- _Requirement_:
Output each of the rows below as a Markdown table with two columns, "No." for its number and "Row" for its text, skipping any blank lines.
-*-*-
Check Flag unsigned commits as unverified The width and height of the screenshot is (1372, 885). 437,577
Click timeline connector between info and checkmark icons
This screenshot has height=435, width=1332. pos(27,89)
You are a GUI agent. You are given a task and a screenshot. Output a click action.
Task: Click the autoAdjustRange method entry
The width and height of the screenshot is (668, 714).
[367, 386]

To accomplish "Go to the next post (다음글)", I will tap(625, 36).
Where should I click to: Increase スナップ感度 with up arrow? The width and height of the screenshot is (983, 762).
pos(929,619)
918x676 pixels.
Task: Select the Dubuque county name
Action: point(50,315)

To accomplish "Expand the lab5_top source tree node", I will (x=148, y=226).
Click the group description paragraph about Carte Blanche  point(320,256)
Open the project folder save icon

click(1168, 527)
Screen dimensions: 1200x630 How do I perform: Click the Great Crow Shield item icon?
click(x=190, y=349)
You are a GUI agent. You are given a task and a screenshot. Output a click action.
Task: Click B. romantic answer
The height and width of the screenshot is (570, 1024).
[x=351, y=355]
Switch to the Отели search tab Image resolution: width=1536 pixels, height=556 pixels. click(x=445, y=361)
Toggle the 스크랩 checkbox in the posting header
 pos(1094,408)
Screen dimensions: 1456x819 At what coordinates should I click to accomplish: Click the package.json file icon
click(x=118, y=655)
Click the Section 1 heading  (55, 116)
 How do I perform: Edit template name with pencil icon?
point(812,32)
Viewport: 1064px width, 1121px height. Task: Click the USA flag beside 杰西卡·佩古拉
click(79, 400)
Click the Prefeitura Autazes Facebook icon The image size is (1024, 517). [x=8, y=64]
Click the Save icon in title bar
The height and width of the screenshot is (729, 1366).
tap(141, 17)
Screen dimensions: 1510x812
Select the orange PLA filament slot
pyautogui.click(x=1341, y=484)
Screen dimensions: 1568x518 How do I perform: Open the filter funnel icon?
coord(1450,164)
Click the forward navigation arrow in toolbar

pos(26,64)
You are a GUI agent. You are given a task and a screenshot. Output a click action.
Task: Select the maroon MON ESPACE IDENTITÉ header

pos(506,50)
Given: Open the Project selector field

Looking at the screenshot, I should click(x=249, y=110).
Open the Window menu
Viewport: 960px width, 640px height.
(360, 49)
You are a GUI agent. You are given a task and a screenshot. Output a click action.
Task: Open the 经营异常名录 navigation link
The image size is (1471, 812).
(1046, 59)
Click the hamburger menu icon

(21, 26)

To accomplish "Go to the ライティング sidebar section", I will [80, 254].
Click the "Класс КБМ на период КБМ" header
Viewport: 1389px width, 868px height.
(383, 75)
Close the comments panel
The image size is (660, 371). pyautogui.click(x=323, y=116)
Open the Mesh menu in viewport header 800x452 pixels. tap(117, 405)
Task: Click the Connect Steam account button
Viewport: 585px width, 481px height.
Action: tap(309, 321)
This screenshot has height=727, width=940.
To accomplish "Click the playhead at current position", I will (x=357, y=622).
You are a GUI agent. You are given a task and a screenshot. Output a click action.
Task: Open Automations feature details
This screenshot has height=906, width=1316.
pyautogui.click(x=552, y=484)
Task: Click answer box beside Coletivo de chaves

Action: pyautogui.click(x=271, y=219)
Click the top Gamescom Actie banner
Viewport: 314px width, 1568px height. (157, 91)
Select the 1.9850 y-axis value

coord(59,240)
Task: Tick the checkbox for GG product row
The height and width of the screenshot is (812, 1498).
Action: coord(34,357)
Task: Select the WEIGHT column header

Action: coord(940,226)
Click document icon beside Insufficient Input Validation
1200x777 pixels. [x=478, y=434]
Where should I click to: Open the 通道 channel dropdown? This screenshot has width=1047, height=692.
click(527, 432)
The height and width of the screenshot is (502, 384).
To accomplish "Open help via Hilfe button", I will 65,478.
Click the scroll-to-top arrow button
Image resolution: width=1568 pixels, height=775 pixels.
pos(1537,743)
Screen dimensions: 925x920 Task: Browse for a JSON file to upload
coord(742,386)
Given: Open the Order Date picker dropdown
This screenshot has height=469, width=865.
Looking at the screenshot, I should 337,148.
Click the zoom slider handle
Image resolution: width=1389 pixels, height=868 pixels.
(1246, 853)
-*-*-
- _Output for this exercise_:
| No. | Row |
|---|---|
| 1 | Check Flag unsigned commits as unverified The width and height of the screenshot is (1372, 885). 437,577 |
| 2 | Click timeline connector between info and checkmark icons |
| 3 | This screenshot has height=435, width=1332. pos(27,89) |
| 4 | You are a GUI agent. You are given a task and a screenshot. Output a click action. |
| 5 | Task: Click the autoAdjustRange method entry |
| 6 | The width and height of the screenshot is (668, 714). |
| 7 | [367, 386] |
| 8 | To accomplish "Go to the next post (다음글)", I will tap(625, 36). |
| 9 | Where should I click to: Increase スナップ感度 with up arrow? The width and height of the screenshot is (983, 762). |
| 10 | pos(929,619) |
| 11 | 918x676 pixels. |
| 12 | Task: Select the Dubuque county name |
| 13 | Action: point(50,315) |
| 14 | To accomplish "Expand the lab5_top source tree node", I will (x=148, y=226). |
| 15 | Click the group description paragraph about Carte Blanche  point(320,256) |
| 16 | Open the project folder save icon |
| 17 | click(1168, 527) |
| 18 | Screen dimensions: 1200x630 How do I perform: Click the Great Crow Shield item icon? |
| 19 | click(x=190, y=349) |
| 20 | You are a GUI agent. You are given a task and a screenshot. Output a click action. |
| 21 | Task: Click B. romantic answer |
| 22 | The height and width of the screenshot is (570, 1024). |
| 23 | [x=351, y=355] |
| 24 | Switch to the Отели search tab Image resolution: width=1536 pixels, height=556 pixels. click(x=445, y=361) |
| 25 | Toggle the 스크랩 checkbox in the posting header |
| 26 |  pos(1094,408) |
| 27 | Screen dimensions: 1456x819 At what coordinates should I click to accomplish: Click the package.json file icon |
| 28 | click(x=118, y=655) |
| 29 | Click the Section 1 heading  (55, 116) |
| 30 |  How do I perform: Edit template name with pencil icon? |
| 31 | point(812,32) |
| 32 | Viewport: 1064px width, 1121px height. Task: Click the USA flag beside 杰西卡·佩古拉 |
| 33 | click(79, 400) |
| 34 | Click the Prefeitura Autazes Facebook icon The image size is (1024, 517). [x=8, y=64] |
| 35 | Click the Save icon in title bar |
| 36 | The height and width of the screenshot is (729, 1366). |
| 37 | tap(141, 17) |
| 38 | Screen dimensions: 1510x812 |
| 39 | Select the orange PLA filament slot |
| 40 | pyautogui.click(x=1341, y=484) |
| 41 | Screen dimensions: 1568x518 How do I perform: Open the filter funnel icon? |
| 42 | coord(1450,164) |
| 43 | Click the forward navigation arrow in toolbar |
| 44 | pos(26,64) |
| 45 | You are a GUI agent. You are given a task and a screenshot. Output a click action. |
| 46 | Task: Select the maroon MON ESPACE IDENTITÉ header |
| 47 | pos(506,50) |
| 48 | Given: Open the Project selector field |
| 49 | Looking at the screenshot, I should click(x=249, y=110). |
| 50 | Open the Window menu |
| 51 | Viewport: 960px width, 640px height. |
| 52 | (360, 49) |
| 53 | You are a GUI agent. You are given a task and a screenshot. Output a click action. |
| 54 | Task: Open the 经营异常名录 navigation link |
| 55 | The image size is (1471, 812). |
| 56 | (1046, 59) |
| 57 | Click the hamburger menu icon |
| 58 | (21, 26) |
| 59 | To accomplish "Go to the ライティング sidebar section", I will [80, 254]. |
| 60 | Click the "Класс КБМ на период КБМ" header |
| 61 | Viewport: 1389px width, 868px height. |
| 62 | (383, 75) |
| 63 | Close the comments panel |
| 64 | The image size is (660, 371). pyautogui.click(x=323, y=116) |
| 65 | Open the Mesh menu in viewport header 800x452 pixels. tap(117, 405) |
| 66 | Task: Click the Connect Steam account button |
| 67 | Viewport: 585px width, 481px height. |
| 68 | Action: tap(309, 321) |
| 69 | This screenshot has height=727, width=940. |
| 70 | To accomplish "Click the playhead at current position", I will (x=357, y=622). |
| 71 | You are a GUI agent. You are given a task and a screenshot. Output a click action. |
| 72 | Task: Open Automations feature details |
| 73 | This screenshot has height=906, width=1316. |
| 74 | pyautogui.click(x=552, y=484) |
| 75 | Task: Click answer box beside Coletivo de chaves |
| 76 | Action: pyautogui.click(x=271, y=219) |
| 77 | Click the top Gamescom Actie banner |
| 78 | Viewport: 314px width, 1568px height. (157, 91) |
| 79 | Select the 1.9850 y-axis value |
| 80 | coord(59,240) |
| 81 | Task: Tick the checkbox for GG product row |
| 82 | The height and width of the screenshot is (812, 1498). |
| 83 | Action: coord(34,357) |
| 84 | Task: Select the WEIGHT column header |
| 85 | Action: coord(940,226) |
| 86 | Click document icon beside Insufficient Input Validation |
| 87 | 1200x777 pixels. [x=478, y=434] |
| 88 | Where should I click to: Open the 通道 channel dropdown? This screenshot has width=1047, height=692. |
| 89 | click(527, 432) |
| 90 | The height and width of the screenshot is (502, 384). |
| 91 | To accomplish "Open help via Hilfe button", I will 65,478. |
| 92 | Click the scroll-to-top arrow button |
| 93 | Image resolution: width=1568 pixels, height=775 pixels. |
| 94 | pos(1537,743) |
| 95 | Screen dimensions: 925x920 Task: Browse for a JSON file to upload |
| 96 | coord(742,386) |
| 97 | Given: Open the Order Date picker dropdown |
| 98 | This screenshot has height=469, width=865. |
| 99 | Looking at the screenshot, I should 337,148. |
| 100 | Click the zoom slider handle |
| 101 | Image resolution: width=1389 pixels, height=868 pixels. |
| 102 | (1246, 853) |